* [CONSIGNAS DEL EJERCICIO]
1 – Según el fragmento sobre el PSC, ¿en qué posición quedó el PSC en 2017 y con cuántos escaños?
2 – Actualiza el fragmento sobre el PSC: reproduce la parte que empieza con las palabras "Esta visión le" y termina con "en la actualidad.", sustituyendo "ostracismo" por "aislamiento".
3 – Traduce al inglés la siguiente oración del fragmento sobre el PSC: "Esta historia explica el clima de confianza mutua que mantienen Sánchez e Iceta en la actualidad."

* [FRAGMENTO DE TEXTO]
########################################

Esta visión le fue particularmente útil a Pedro Sánchez cuando fue ‘depurado’ por su propio partido por quienes, con grandes santones a la cabeza, pensaban que el desenfrenado secretario general del PSOE estaba dispuesto nada menos que a formar gobierno con Podemos, contando incluso si fuera preciso con el apoyo del nacionalismo catalán de izquierdas. Iceta no sólo participó de aquellas ideas, que en un sistema pluripartidista eran tan atinadas como inevitables, y fue el único barón que respaldó sin sombra de duda a Sánchez en su etapa de ostracismo, sino que también ordenó a sus diputados que votaran negativamente a la investidura de Rajoy en octubre de 2016, rompiendo la disciplina impuesta por los autores del golpe interno en Ferraz, que hicieron posible la investidura de Rajoy. Esta historia explica el clima de confianza mutua que mantienen Sánchez e Iceta en la actualidad.
En 2017, el PSC, que había apoyado la aplicación del 155 y que estaba por tanto en el punto de mira del soberanismo, obtuvo un resultado discreto —quedó en cuarta posición, con 17 escaños, tras Ciudadanos (36), JxCat (34), ERC (32)—, y su papel parlamentario fue creciendo en importancia a medida que se desvanecía Ciudadanos (Arrimadas no tardó en marcharse de la política catalana), y en la actualidad, las encuestas le auguraban un buen papel en las autonómicas del 14-F, si finalmente se celebran ese día. Pero surgió Salvador Illa, un personaje voluntarioso, serio, singular, eficaz, trabajador, con apariencia de ciudadano honrado, que agradó, como ha dicho algún analista, a los catalanes que ven el telediario en castellano y siguen los debates de La Sexta. La clientela que le faltaba al PSC para recuperar las mayorías que en su día había alcanzado Maragall.

########################################

* [DATOS PROPORCIONADOS]
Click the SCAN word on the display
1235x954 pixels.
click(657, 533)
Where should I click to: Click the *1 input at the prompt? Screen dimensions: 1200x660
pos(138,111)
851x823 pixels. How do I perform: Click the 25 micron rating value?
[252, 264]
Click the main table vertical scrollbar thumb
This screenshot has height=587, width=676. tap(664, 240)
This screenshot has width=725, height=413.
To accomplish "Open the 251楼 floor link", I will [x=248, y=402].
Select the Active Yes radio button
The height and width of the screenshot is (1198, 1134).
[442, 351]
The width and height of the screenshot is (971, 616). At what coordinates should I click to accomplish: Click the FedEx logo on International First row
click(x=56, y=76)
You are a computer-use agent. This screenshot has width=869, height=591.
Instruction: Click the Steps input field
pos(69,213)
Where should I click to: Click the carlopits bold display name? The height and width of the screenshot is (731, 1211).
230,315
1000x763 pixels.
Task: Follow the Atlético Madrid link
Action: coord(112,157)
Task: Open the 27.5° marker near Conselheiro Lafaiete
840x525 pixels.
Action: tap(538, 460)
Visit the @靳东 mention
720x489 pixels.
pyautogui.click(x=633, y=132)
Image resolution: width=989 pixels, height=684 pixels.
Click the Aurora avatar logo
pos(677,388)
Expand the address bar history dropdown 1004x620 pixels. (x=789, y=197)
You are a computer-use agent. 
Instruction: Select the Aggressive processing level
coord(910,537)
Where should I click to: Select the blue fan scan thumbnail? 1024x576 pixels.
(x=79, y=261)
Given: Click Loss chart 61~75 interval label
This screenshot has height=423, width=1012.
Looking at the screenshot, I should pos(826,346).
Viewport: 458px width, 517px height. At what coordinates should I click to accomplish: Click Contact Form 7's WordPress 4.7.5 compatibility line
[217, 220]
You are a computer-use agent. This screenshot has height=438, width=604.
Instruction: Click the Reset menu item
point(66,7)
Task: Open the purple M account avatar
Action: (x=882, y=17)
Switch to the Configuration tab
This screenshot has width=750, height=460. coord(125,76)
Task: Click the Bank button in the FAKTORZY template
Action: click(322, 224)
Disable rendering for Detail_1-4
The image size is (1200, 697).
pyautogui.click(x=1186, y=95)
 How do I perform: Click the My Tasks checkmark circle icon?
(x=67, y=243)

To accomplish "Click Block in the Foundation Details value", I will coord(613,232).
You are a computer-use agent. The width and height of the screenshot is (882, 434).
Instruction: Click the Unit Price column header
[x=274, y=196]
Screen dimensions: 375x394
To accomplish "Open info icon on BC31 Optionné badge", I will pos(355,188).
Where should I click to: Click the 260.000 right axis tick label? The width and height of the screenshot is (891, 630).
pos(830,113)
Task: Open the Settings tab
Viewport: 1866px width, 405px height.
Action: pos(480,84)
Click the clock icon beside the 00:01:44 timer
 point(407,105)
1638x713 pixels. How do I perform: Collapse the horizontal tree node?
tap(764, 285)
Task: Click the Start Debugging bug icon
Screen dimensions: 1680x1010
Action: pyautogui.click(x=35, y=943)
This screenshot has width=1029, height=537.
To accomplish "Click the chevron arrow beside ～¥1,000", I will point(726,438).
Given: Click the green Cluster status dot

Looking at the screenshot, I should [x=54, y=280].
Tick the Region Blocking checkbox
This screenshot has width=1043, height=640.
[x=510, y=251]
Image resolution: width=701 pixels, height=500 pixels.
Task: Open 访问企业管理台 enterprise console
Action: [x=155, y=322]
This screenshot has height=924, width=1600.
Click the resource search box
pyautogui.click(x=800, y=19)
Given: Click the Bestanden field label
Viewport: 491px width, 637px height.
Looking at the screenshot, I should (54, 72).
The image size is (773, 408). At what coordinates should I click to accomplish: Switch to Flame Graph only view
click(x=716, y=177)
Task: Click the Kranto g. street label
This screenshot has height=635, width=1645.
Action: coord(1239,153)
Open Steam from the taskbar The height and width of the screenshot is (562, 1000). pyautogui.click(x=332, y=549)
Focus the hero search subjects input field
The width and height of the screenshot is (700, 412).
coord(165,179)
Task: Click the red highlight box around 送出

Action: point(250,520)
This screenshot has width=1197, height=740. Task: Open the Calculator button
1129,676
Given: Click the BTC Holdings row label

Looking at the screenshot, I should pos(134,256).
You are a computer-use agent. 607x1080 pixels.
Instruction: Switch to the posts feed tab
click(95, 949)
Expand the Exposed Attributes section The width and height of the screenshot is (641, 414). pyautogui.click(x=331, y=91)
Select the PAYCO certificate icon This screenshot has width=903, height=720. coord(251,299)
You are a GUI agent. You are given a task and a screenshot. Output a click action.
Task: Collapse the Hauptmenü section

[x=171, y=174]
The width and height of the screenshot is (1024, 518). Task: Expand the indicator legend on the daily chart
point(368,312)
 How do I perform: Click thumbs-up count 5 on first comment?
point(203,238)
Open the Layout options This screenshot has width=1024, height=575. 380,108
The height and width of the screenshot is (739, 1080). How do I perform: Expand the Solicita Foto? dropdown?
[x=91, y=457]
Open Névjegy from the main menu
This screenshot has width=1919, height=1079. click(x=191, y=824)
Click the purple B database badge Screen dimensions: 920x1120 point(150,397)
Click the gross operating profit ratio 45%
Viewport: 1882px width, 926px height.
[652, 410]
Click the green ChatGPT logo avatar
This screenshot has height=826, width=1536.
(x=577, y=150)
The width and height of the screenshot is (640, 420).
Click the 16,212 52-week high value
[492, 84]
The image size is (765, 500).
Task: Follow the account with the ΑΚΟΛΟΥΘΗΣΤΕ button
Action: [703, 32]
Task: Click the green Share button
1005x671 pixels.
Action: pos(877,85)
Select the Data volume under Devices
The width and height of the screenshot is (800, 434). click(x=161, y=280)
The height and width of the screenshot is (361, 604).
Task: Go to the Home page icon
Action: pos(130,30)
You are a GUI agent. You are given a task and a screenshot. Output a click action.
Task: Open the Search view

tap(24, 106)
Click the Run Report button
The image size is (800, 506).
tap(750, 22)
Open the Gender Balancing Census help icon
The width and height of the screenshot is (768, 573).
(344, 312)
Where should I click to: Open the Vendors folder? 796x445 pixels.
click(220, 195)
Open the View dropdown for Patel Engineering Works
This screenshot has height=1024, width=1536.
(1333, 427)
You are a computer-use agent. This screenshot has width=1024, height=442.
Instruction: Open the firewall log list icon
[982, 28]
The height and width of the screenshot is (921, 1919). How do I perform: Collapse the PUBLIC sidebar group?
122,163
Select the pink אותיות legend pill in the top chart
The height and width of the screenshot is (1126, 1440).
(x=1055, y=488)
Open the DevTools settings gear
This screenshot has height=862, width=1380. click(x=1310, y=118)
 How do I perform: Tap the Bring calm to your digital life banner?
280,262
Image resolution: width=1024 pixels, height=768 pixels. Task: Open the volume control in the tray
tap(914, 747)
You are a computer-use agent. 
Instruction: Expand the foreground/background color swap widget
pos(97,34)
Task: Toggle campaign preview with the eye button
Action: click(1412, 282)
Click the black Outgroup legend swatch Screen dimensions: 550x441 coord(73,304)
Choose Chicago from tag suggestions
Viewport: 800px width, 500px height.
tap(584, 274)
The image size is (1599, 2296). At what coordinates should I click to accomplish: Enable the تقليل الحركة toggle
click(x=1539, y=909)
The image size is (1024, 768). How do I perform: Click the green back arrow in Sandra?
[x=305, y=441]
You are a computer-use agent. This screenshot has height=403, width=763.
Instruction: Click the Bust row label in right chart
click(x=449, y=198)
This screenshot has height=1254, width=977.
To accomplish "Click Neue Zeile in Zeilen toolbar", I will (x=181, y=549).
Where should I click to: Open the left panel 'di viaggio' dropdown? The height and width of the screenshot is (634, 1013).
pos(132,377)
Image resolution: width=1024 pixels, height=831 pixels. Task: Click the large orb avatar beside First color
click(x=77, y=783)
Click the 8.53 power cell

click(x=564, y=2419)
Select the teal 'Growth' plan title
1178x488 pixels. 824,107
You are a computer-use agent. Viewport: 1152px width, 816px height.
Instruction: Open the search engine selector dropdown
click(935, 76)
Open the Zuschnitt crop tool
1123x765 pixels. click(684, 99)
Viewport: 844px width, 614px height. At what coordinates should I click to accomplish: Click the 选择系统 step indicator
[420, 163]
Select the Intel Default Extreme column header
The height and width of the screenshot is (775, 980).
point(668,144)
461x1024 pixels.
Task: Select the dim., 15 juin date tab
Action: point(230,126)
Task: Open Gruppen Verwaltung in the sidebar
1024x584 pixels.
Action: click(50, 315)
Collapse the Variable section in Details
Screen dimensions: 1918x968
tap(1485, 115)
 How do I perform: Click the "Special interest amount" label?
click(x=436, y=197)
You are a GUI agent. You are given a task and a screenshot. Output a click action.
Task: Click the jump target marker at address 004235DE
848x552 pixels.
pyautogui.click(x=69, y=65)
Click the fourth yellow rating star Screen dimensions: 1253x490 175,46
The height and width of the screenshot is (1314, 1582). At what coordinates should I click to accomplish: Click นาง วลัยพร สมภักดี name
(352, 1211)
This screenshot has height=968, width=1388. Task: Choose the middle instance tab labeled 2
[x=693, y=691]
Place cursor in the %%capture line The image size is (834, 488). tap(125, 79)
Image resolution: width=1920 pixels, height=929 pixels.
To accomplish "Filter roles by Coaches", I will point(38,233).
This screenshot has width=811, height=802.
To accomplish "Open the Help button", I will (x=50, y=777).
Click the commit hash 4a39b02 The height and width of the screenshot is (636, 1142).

########################################

* [SOLUCIONES PROPUESTAS]
1 – Quedó en cuarta posición, con 17 escaños.

2 –
Esta visión le fue particularmente útil a Pedro Sánchez cuando fue ‘depurado’ por su propio partido por quienes, con grandes santones a la cabeza, pensaban que el desenfrenado secretario general del PSOE estaba dispuesto nada menos que a formar gobierno con Podemos, contando incluso si fuera preciso con el apoyo del nacionalismo catalán de izquierdas. Iceta no sólo participó de aquellas ideas, que en un sistema pluripartidista eran tan atinadas como inevitables, y fue el único barón que respaldó sin sombra de duda a Sánchez en su etapa de aislamiento, sino que también ordenó a sus diputados que votaran negativamente a la investidura de Rajoy en octubre de 2016, rompiendo la disciplina impuesta por los autores del golpe interno en Ferraz, que hicieron posible la investidura de Rajoy. Esta historia explica el clima de confianza mutua que mantienen Sánchez e Iceta en la actualidad.

3 – This history explains the climate of mutual trust that Sánchez and Iceta maintain today.